Okay. I will add that reference.

================
Comment at: test/CodeGen/X86/sse-schedule.ll:6084
 ; BTVER2-SSE:       # %bb.0:
-; BTVER2-SSE-NEXT:    xorps %xmm1, %xmm0 # sched: [1:0.50]
+; BTVER2-SSE-NEXT:    xorps %xmm1, %xmm0 # sched: [?:?]
 ; BTVER2-SSE-NEXT:    xorps (%rdi), %xmm0 # sched: [6:1.00]
----------------
RKSimon wrote:
> This is unfortunate - ideally we'd keep [1:0.50] here and zero idioms would get [0:0.50]
I should have mentioned this in the summary. The existing functionality used to obtain the latency from a MCInst doesn't know how to resolve variant scheduling classes. So, it accepts a machine opcode ID, and it bails out if the scheduling class identifier from the opcode descriptor refers to a variant class.
The idea is to fix it. However, it would be a follow-up patch. I can add a FIXME comment there.

================
Comment at: test/tools/llvm-mca/X86/BtVer2/zero-idioms.s:32
+# CHECK-NEXT:  1      0      -                          pxor	%xmm2, %xmm2
+# CHECK-NEXT:  1      0      -                          vpxor	%xmm3, %xmm3, %xmm3
+
----------------
RKSimon wrote:
> Should the RThroughput still be limited to by issue width?
It doesn't take into account the issue width.
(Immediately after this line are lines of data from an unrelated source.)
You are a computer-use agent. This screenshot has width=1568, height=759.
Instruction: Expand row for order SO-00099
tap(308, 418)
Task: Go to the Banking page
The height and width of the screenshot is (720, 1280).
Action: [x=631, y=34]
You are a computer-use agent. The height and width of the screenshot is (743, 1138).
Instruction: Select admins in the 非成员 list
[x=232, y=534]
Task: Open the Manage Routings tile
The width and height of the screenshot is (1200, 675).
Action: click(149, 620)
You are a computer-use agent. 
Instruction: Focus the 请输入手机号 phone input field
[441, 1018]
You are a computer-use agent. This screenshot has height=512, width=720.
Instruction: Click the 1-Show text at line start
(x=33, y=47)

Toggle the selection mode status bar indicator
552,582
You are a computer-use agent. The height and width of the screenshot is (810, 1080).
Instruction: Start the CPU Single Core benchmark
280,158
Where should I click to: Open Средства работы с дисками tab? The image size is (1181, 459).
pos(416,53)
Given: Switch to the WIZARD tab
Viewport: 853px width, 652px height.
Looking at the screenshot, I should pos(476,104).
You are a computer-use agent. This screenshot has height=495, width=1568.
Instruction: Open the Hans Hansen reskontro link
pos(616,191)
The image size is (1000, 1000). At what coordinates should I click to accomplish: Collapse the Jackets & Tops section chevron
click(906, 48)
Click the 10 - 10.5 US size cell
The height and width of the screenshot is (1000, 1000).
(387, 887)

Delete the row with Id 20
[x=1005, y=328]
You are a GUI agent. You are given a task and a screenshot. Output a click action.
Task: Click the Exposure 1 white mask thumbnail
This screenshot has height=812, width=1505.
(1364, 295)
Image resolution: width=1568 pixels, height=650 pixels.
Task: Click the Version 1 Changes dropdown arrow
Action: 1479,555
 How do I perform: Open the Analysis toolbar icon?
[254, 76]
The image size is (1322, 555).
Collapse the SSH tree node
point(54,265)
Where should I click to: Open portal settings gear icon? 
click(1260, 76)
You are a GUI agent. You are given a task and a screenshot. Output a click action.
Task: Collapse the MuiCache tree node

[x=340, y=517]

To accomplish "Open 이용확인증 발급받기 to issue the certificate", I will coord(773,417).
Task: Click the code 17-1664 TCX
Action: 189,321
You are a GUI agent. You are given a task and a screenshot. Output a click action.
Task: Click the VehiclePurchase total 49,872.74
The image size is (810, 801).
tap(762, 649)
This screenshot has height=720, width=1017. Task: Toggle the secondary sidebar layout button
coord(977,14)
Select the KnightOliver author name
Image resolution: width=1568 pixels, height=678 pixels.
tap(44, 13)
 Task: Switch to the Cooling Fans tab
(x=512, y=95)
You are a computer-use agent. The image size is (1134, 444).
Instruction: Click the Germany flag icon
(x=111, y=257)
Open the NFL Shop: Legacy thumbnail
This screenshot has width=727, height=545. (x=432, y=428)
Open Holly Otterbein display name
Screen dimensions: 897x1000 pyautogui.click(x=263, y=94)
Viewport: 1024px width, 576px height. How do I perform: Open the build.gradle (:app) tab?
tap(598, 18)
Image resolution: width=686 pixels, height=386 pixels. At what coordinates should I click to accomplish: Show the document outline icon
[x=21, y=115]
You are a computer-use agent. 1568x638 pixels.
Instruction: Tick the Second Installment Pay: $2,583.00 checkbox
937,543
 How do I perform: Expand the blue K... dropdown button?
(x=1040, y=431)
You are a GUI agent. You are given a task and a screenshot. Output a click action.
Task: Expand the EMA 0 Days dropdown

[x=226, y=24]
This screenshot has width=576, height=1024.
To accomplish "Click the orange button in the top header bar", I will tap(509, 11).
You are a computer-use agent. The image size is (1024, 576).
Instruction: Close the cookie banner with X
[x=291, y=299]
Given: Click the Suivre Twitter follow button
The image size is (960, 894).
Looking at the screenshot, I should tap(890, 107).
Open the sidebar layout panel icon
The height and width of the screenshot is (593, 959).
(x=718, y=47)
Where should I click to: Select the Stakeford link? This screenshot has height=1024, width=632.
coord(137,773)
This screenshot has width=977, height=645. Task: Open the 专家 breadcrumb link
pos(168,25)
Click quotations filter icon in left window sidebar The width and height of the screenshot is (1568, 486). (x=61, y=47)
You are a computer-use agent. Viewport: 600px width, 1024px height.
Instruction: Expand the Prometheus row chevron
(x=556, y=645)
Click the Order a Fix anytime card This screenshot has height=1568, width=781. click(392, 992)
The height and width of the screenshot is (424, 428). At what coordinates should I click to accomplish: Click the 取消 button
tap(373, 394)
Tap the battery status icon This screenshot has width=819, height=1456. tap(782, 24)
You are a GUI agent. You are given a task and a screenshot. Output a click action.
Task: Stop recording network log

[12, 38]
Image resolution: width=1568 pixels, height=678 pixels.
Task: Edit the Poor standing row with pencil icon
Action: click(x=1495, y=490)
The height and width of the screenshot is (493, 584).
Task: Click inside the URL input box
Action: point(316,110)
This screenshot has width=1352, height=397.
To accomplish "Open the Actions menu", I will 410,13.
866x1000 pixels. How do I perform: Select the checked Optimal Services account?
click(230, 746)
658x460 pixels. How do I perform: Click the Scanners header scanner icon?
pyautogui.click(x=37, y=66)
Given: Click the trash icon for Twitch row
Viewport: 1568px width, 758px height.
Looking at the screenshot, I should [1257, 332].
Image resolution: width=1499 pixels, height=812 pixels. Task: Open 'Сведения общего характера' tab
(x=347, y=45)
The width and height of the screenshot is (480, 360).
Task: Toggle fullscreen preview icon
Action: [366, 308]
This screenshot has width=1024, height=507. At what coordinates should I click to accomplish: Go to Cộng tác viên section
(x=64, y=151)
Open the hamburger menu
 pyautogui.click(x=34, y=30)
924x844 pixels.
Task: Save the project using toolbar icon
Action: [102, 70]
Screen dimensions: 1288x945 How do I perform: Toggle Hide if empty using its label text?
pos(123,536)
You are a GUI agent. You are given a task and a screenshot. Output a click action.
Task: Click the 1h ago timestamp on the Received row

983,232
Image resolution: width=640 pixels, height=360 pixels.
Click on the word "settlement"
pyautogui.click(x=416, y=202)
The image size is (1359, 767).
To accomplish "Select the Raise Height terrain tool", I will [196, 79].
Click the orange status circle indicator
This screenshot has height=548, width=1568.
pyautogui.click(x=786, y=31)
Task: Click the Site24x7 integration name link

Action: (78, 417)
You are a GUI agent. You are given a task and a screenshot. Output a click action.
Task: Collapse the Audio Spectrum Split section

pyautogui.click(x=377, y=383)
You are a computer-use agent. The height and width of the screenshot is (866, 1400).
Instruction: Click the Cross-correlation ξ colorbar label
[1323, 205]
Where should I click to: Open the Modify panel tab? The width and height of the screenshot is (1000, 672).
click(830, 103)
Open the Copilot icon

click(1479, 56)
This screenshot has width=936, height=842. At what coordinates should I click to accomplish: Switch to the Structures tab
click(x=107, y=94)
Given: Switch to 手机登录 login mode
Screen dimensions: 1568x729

In this case, the MCSchedInfo method returned an invalid RThroughput (an Optional<double>).

On the other hand, the Block RThroughput correctly reports 3.0 for the sequence of 6 instructions (for a total of 6 uOps).

================
Comment at: tools/llvm-mca/InstrBuilder.cpp:385
+    SchedClassID =
+        STI.resolveVariantSchedClass(SchedClassID, &MCI, SM.getProcessorID());
+  }
----------------
RKSimon wrote:
> Drop braces - also is it worth pulling out SM.getProcessorID()? It might get this down to a single line for tidiness.
Okay. I will fix it.

https://reviews.llvm.org/D47374